▸ **SOURCE TEXT**
[START]

In 2006 a coalition of individuals, group TEMP, Faculty of Architecture of University of Ljubljana, and ČKŽ prepared a two-week festival to showcase potential uses of space. During the festival, a broader community of artists, lecturers, and other potential users of the space would be involved. After everything was prepared, a day before the announced start of the festival, municipality decided to not allow the festival to happen. The community decided that despite this they will proceed with planned activities and instead of just two weeks they will occupy the spaces until the municipality finds the better use of space. Consequentially, the whole spaces of former factory have been open to the public for "with the intent to carry out non-profit, non-established activities on its premises":[13]
It is not a classic occupation of space, but a temporary alteration of its purposes. The 7000 square meter large factory – owned by the City of Ljubljana (MOL) – has already been left to decay for 15 years. As long as MOL doesn't develop and begin implementing a clear strategy to solve the problem of these empty premises, we self-initiatively wish to open it to all individuals and groups engaged in the non-profit sector, for the realization of independent production of cultural and social content [sic].
(...)
... in the premises of the abandoned Rog factory we wish to develop a different way of action, based on temporality and day activities, and hope to include and satisfy the needs of the local community surrounding it. For that purpose we have started the cleaning and technical renovations of the completely neglected and until now dysfunctional space. We think that a self-initiated and self-organized joint action is urgently necessary in a climate of intolerance and passivity, where one or two phone calls are able to paralyze an initiative carried out voluntarily for the benefit of the local community.
The main initial idea for the use of space was for it to become a daily production center to fulfill the needs of the wider community for studios, manufacturing spaces, cultural and social spaces, and practice spaces for bands, dances, actors and everyone else. The space has been organized as a public and open space where anyone can come and start participating, a "covered public park".
The first festival in Rog was the Politically Incorrect Film Festival (PIFF) in May 2006, followed by the user-organized Rog Festival. In June the Open Rog final exhibition of the World of Art curatorial course was organized by SCCA-Ljubljana. Later that year the Bunker Institute also presented some of its events there.

[END]

▸ **SUPPLIED MATERIAL**
[START]

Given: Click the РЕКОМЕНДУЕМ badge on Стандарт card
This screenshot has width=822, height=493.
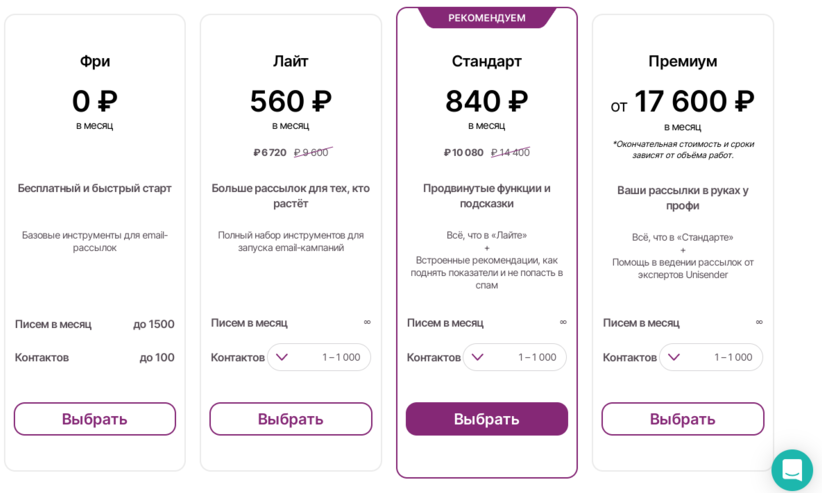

[END]

▸ **INSTRUCTION A**
Can you reproduce, word for word, the passage on the Rog factory from "The first festival" to "its events there."?
▸ **INSTRUCTION B**
Could you carry on the account of the Rog factory in Ljubljana from the point where it ends?

▸ **TASK RESULT A**
The first festival in Rog was the Politically Incorrect Film Festival (PIFF) in May 2006, followed by the user-organized Rog Festival. In June the Open Rog final exhibition of the World of Art curatorial course was organized by SCCA-Ljubljana. Later that year the Bunker Institute also presented some of its events there.

▸ **TASK RESULT B**
The main issue since the very beginning, preventing the planned use of spaces as production spaces, has been a lack of basic infrastructure: electricity, water, toilets. While water and toilets have been fixed by Rog users, the electricity is possible only through the use of portable electric generators. During the filming of the movie Kakor v nebesih, tako na zemlji by Franci Slak, the needed electric infrastructure was installed. Despite now satisfying all regulatory requirements, the municipality, the owner of the premises, has not given the necessary allowance for permanently connecting the spaces to the electrical grid. As a consequence, to this day the only source of electricity in the Rog factory is through the use of electric generators, the use of which is more expensive and cumbersome than the connection to the grid would be. Furthermore, not all spaces and collectives have access to electric generators which limits their use of spaces. As a consequence, use of spaces shifted from mere production spaces, used by individuals and groups for their own needs, to more consumer-oriented presentation and performance spaces which were able to cover the costs through donations by visitors.
Temporary use
Initially, the occupation was described as the first temporary use of empty spaces in Slovenia, hopping to open a path for bringing this practice to Slovenia. The idea was to show that temporary use of empty spaces is a useful public policy approach to address the problem of abandoned buildings in modern cities which benefits both the city and the people. Instead of a normal lease which requires from a landowner to maintain the property, a temporary use is a middle-ground approach where users do not have so many tenant rights, but on the other hand they do not have to pay for the use. If temporary use of empty spaces would become a common practice, as a consequence of, it was argued, the city would have much less empty and unused buildings, especially in a city center.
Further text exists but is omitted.